The Jubalaires were an American gospel group active between 1940 and 1950. Previously known as the Royal Harmony Singers in 1936, the band was known for song verses delivered in a rhythmic, rhyming style that has been described as an early version of rapping, their 1946 song "Noah" being often named as the first recorded instance of rap.

History 
The band reached #10 on the R&B charts on November 14, 1942, with "Praise the Lord and Pass the Ammunition" a song adapted from the speech of a naval chaplain in response to the attack on Pearl Harbor the previous year. Other releases included "Before This Time Another Year/Ezekiel (Saw the Wheel A Rollin')" (released under the Decca Records label), "God Almighty's Gonna Cut You Down/Go Down Moses" (King Records), and "My God Called Me This Morning/Ring That Golden Bell" (King Records).

The band recorded with Andy Kirk on November 27, 1945, a session which produced the Decca Records 78rpm release "I Know/Get Together with the Lord" credited to Andy Kirk & His Orchestra with the Jubalaires. A third track recorded during the session, "Soothe Me", went unreleased.

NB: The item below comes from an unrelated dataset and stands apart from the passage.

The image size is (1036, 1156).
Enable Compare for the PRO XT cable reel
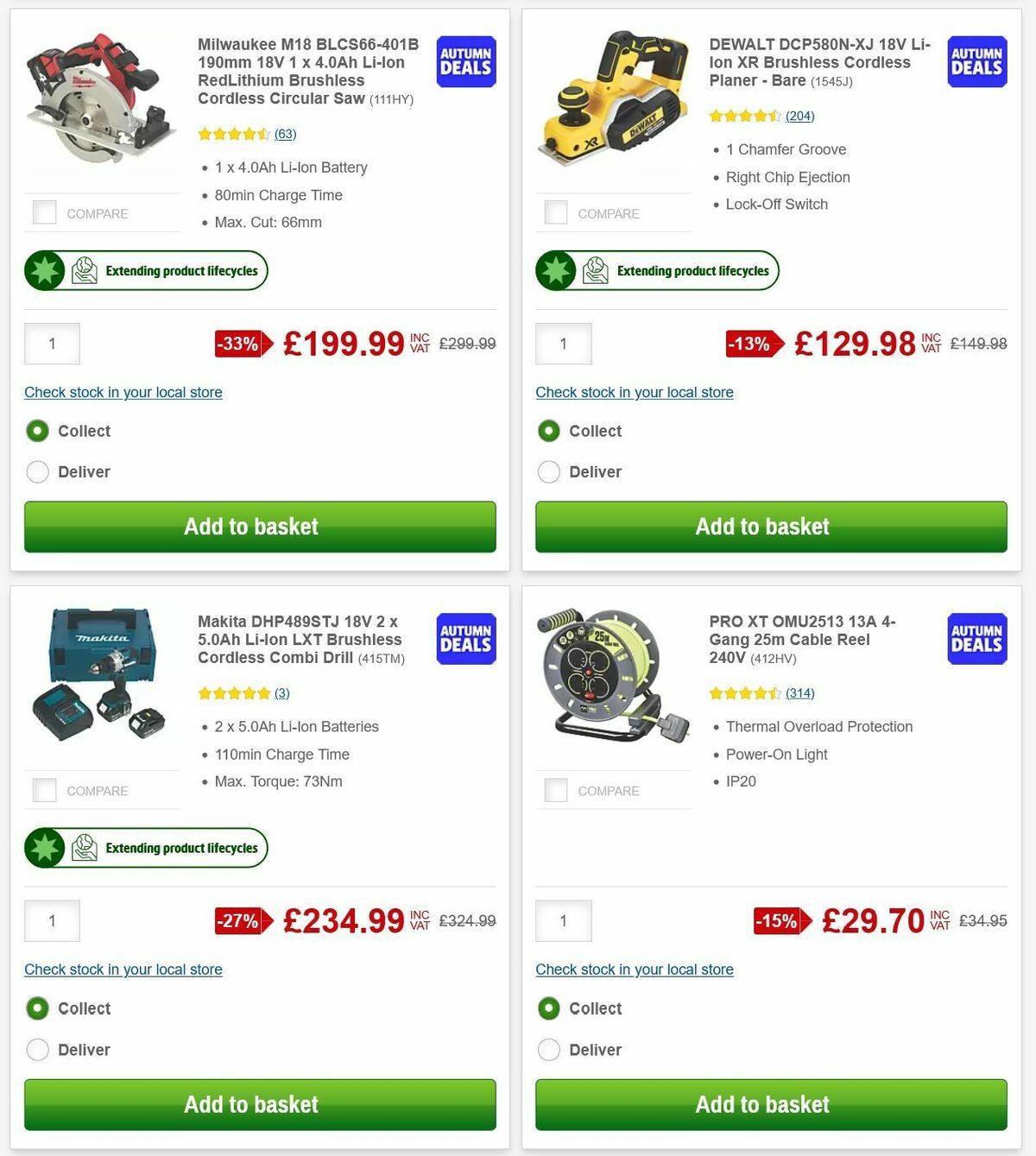point(556,789)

In 1946, the Jubalaires secured a spot on Arthur Godfrey's CBS radio show. Willie Johnson left the Golden Gate Quartet to take the lead of the group in 1948, and in 1950 the band appeared in the musical comedy film Duchess of Idaho.

The band's recording of "Dreaming of the Ladies in the Moon" (Crown Records) attracted the praise of Billboard magazine, which gave the record a mark of 78/100 in the 17 April 1954 issue, commenting that "The boys here come thru with a strong reading on a bright ballad with an evocative flavor." The reviewer compared the Jubalaires' treatment of the song with the style of the Mills Brothers and predicted it could become a break-out hit. In the 15 December 1951 issue, Billboard praised the group's performance on the release "David and Goliath/I've Done My Work" (Capitol Records). However, in the 4 August 1951 issue, the praise provided did not mention the song "Rain is the Teardrops of Angels/Keep on Doin' What You're Doin."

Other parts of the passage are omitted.